> [Exercise instructions] Below is some data. Retype exactly the lines starting at the one with "Select Éclatements in the side menu" and ending at the one with "Task: View the 153 Reposts list".

Saved data entries:
= = = = = = =

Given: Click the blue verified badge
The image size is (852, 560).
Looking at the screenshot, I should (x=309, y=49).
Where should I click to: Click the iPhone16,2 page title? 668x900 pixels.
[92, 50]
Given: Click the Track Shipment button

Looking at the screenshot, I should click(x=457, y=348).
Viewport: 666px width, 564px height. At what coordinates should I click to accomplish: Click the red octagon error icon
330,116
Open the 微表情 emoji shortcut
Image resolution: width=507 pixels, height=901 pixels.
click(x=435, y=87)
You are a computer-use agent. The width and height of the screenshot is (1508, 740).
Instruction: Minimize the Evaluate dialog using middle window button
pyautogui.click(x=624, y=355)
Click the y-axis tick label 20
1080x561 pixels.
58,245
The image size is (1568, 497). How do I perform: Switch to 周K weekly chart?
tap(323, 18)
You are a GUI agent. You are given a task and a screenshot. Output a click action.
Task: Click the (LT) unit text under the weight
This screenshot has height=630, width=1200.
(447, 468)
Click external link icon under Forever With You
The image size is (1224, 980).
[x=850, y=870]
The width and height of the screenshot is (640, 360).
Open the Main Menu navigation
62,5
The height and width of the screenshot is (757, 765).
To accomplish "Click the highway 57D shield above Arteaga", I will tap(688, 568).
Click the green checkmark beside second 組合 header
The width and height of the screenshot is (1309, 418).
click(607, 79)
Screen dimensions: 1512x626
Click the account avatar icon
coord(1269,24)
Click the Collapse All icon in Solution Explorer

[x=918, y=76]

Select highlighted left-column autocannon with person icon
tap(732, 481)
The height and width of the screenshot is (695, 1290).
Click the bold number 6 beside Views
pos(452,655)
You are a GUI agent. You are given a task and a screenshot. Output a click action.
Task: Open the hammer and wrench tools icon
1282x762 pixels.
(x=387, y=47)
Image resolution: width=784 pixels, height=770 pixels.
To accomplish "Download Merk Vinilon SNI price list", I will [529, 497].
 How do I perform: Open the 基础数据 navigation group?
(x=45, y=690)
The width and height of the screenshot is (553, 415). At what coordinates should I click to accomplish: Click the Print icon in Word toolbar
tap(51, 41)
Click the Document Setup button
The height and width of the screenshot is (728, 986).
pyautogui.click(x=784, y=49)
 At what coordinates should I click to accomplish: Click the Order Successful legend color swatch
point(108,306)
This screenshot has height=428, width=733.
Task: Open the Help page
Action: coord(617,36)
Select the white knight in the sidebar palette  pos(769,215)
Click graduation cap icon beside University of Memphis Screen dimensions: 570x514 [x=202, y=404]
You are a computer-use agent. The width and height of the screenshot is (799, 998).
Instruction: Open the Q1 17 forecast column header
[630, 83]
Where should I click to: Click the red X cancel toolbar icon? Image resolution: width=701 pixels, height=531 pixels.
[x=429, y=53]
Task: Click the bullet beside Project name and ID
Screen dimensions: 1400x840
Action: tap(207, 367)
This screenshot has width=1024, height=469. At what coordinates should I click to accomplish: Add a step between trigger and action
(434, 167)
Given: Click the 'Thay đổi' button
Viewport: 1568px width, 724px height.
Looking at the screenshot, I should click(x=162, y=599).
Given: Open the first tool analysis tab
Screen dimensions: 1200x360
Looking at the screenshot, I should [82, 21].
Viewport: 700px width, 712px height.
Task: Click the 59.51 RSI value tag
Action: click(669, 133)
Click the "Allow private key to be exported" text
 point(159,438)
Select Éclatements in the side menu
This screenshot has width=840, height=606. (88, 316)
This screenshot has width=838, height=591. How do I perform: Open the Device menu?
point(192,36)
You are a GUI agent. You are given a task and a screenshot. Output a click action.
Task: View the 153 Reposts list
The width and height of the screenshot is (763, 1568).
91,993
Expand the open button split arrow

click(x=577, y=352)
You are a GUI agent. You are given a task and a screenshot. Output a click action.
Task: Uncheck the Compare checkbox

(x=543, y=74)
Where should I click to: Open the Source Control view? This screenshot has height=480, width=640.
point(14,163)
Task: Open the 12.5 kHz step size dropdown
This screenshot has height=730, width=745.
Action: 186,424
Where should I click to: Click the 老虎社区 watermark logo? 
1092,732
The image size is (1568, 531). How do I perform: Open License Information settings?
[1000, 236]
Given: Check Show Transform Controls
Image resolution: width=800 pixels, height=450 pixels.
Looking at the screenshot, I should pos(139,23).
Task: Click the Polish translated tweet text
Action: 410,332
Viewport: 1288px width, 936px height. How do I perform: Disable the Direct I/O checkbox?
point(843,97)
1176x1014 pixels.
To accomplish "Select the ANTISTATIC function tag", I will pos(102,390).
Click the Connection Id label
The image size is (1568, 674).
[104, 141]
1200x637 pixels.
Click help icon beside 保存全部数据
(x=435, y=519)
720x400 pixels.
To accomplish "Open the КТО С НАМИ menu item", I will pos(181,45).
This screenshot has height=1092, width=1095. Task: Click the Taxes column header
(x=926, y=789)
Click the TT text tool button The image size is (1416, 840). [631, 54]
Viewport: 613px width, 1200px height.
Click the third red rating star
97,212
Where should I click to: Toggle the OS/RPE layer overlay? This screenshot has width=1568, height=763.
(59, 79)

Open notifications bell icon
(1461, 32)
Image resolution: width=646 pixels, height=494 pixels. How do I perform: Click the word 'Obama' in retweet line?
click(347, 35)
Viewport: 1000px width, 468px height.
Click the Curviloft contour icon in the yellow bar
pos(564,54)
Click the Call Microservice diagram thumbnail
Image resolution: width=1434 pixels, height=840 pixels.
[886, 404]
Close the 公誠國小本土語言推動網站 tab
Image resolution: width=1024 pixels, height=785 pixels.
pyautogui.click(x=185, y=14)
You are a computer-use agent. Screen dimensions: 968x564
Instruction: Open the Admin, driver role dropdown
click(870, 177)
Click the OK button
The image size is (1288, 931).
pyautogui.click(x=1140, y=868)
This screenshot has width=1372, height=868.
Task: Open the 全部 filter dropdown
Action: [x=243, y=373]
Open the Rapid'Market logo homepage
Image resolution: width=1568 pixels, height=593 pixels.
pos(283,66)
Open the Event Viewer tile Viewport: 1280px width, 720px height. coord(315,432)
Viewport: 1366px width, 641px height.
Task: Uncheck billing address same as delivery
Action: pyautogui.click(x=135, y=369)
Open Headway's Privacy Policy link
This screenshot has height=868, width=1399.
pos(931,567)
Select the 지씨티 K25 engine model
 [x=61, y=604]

= = = = = = =

> [Response below]
Select Éclatements in the side menu
This screenshot has width=840, height=606. (88, 316)
This screenshot has width=838, height=591. How do I perform: Open the Device menu?
point(192,36)
You are a GUI agent. You are given a task and a screenshot. Output a click action.
Task: View the 153 Reposts list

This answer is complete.